<<<<

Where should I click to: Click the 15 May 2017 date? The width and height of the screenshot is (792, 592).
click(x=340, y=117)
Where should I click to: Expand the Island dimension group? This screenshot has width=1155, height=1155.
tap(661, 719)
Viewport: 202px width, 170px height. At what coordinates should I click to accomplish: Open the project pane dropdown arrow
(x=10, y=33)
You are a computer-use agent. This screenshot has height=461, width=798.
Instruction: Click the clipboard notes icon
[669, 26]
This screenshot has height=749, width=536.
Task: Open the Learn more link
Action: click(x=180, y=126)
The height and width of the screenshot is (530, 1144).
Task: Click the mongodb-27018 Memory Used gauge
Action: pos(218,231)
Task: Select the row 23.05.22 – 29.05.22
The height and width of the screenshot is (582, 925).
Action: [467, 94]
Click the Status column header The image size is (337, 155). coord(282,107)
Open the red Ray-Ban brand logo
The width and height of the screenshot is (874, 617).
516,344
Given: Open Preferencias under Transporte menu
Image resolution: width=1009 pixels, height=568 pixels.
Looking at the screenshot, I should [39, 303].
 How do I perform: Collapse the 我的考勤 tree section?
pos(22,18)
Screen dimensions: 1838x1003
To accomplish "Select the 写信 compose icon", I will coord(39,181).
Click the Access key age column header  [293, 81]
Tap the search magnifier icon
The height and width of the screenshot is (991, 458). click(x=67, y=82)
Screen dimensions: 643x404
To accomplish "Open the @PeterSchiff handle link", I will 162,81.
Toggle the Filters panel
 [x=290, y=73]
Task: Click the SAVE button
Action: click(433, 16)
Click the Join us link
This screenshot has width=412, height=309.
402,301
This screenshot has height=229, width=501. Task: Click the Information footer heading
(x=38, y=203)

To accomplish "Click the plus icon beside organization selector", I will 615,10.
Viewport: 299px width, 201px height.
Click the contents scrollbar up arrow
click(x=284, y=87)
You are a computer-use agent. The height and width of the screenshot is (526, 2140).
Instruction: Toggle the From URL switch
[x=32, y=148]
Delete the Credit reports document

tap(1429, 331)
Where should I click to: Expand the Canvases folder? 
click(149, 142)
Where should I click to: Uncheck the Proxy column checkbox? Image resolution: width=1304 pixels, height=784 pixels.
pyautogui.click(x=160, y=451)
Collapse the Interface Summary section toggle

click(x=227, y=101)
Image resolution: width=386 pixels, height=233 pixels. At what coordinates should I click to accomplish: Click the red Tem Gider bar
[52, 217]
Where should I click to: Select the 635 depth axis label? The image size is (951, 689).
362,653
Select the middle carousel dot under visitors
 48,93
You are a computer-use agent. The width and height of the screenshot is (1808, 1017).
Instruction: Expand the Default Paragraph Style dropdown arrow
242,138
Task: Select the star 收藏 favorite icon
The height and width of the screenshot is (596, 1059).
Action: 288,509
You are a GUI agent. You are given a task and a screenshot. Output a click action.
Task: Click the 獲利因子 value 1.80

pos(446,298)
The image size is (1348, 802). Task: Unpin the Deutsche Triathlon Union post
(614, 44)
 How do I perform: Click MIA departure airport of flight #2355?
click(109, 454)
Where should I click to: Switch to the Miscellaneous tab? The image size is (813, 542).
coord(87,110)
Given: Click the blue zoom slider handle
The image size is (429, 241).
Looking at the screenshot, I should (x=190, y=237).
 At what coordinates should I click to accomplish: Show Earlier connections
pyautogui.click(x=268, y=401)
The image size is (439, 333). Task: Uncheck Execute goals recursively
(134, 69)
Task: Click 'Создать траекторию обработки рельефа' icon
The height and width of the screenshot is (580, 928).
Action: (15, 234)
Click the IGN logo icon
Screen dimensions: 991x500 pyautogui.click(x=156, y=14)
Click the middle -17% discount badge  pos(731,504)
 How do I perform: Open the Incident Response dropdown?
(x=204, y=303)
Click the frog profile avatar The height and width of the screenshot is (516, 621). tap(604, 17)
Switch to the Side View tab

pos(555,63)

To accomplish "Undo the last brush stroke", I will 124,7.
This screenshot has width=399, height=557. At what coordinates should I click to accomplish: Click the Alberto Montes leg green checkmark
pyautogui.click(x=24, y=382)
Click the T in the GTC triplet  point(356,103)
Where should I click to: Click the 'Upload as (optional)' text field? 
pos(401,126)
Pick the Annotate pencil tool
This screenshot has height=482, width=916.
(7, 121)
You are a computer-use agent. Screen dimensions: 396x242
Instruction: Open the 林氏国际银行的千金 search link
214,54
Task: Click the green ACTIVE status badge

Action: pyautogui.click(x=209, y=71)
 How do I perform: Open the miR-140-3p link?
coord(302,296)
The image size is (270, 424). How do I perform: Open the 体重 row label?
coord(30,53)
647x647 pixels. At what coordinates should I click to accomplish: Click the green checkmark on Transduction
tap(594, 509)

>>>>

AIM: Rewrite all of the data above, changing every "computer-use agent" to "desktop assistant" and leaving everything else untouched.

EXERCISE ANSWER:
Where should I click to: Click the 15 May 2017 date? The width and height of the screenshot is (792, 592).
click(x=340, y=117)
Where should I click to: Expand the Island dimension group? This screenshot has width=1155, height=1155.
tap(661, 719)
Viewport: 202px width, 170px height. At what coordinates should I click to accomplish: Open the project pane dropdown arrow
(x=10, y=33)
You are a desktop assistant. This screenshot has height=461, width=798.
Instruction: Click the clipboard notes icon
[669, 26]
This screenshot has height=749, width=536.
Task: Open the Learn more link
Action: click(x=180, y=126)
The height and width of the screenshot is (530, 1144).
Task: Click the mongodb-27018 Memory Used gauge
Action: pos(218,231)
Task: Select the row 23.05.22 – 29.05.22
The height and width of the screenshot is (582, 925).
Action: [467, 94]
Click the Status column header The image size is (337, 155). coord(282,107)
Open the red Ray-Ban brand logo
The width and height of the screenshot is (874, 617).
516,344
Given: Open Preferencias under Transporte menu
Image resolution: width=1009 pixels, height=568 pixels.
Looking at the screenshot, I should [39, 303].
 How do I perform: Collapse the 我的考勤 tree section?
pos(22,18)
Screen dimensions: 1838x1003
To accomplish "Select the 写信 compose icon", I will coord(39,181).
Click the Access key age column header  [293, 81]
Tap the search magnifier icon
The height and width of the screenshot is (991, 458). click(x=67, y=82)
Screen dimensions: 643x404
To accomplish "Open the @PeterSchiff handle link", I will 162,81.
Toggle the Filters panel
 [x=290, y=73]
Task: Click the SAVE button
Action: click(433, 16)
Click the Join us link
This screenshot has width=412, height=309.
402,301
This screenshot has height=229, width=501. Task: Click the Information footer heading
(x=38, y=203)

To accomplish "Click the plus icon beside organization selector", I will 615,10.
Viewport: 299px width, 201px height.
Click the contents scrollbar up arrow
click(x=284, y=87)
You are a desktop assistant. The height and width of the screenshot is (526, 2140).
Instruction: Toggle the From URL switch
[x=32, y=148]
Delete the Credit reports document

tap(1429, 331)
Where should I click to: Expand the Canvases folder? 
click(149, 142)
Where should I click to: Uncheck the Proxy column checkbox? Image resolution: width=1304 pixels, height=784 pixels.
pyautogui.click(x=160, y=451)
Collapse the Interface Summary section toggle

click(x=227, y=101)
Image resolution: width=386 pixels, height=233 pixels. At what coordinates should I click to accomplish: Click the red Tem Gider bar
[52, 217]
Where should I click to: Select the 635 depth axis label? The image size is (951, 689).
362,653
Select the middle carousel dot under visitors
 48,93
You are a desktop assistant. The width and height of the screenshot is (1808, 1017).
Instruction: Expand the Default Paragraph Style dropdown arrow
242,138
Task: Select the star 收藏 favorite icon
The height and width of the screenshot is (596, 1059).
Action: 288,509
You are a GUI agent. You are given a task and a screenshot. Output a click action.
Task: Click the 獲利因子 value 1.80

pos(446,298)
The image size is (1348, 802). Task: Unpin the Deutsche Triathlon Union post
(614, 44)
 How do I perform: Click MIA departure airport of flight #2355?
click(109, 454)
Where should I click to: Switch to the Miscellaneous tab? The image size is (813, 542).
coord(87,110)
Given: Click the blue zoom slider handle
The image size is (429, 241).
Looking at the screenshot, I should (x=190, y=237).
 At what coordinates should I click to accomplish: Show Earlier connections
pyautogui.click(x=268, y=401)
The image size is (439, 333). Task: Uncheck Execute goals recursively
(134, 69)
Task: Click 'Создать траекторию обработки рельефа' icon
The height and width of the screenshot is (580, 928).
Action: (15, 234)
Click the IGN logo icon
Screen dimensions: 991x500 pyautogui.click(x=156, y=14)
Click the middle -17% discount badge  pos(731,504)
 How do I perform: Open the Incident Response dropdown?
(x=204, y=303)
Click the frog profile avatar The height and width of the screenshot is (516, 621). tap(604, 17)
Switch to the Side View tab

pos(555,63)

To accomplish "Undo the last brush stroke", I will 124,7.
This screenshot has width=399, height=557. At what coordinates should I click to accomplish: Click the Alberto Montes leg green checkmark
pyautogui.click(x=24, y=382)
Click the T in the GTC triplet  point(356,103)
Where should I click to: Click the 'Upload as (optional)' text field? 
pos(401,126)
Pick the Annotate pencil tool
This screenshot has height=482, width=916.
(7, 121)
You are a desktop assistant. Screen dimensions: 396x242
Instruction: Open the 林氏国际银行的千金 search link
214,54
Task: Click the green ACTIVE status badge

Action: pyautogui.click(x=209, y=71)
 How do I perform: Open the miR-140-3p link?
coord(302,296)
The image size is (270, 424). How do I perform: Open the 体重 row label?
coord(30,53)
647x647 pixels. At what coordinates should I click to accomplish: Click the green checkmark on Transduction
tap(594, 509)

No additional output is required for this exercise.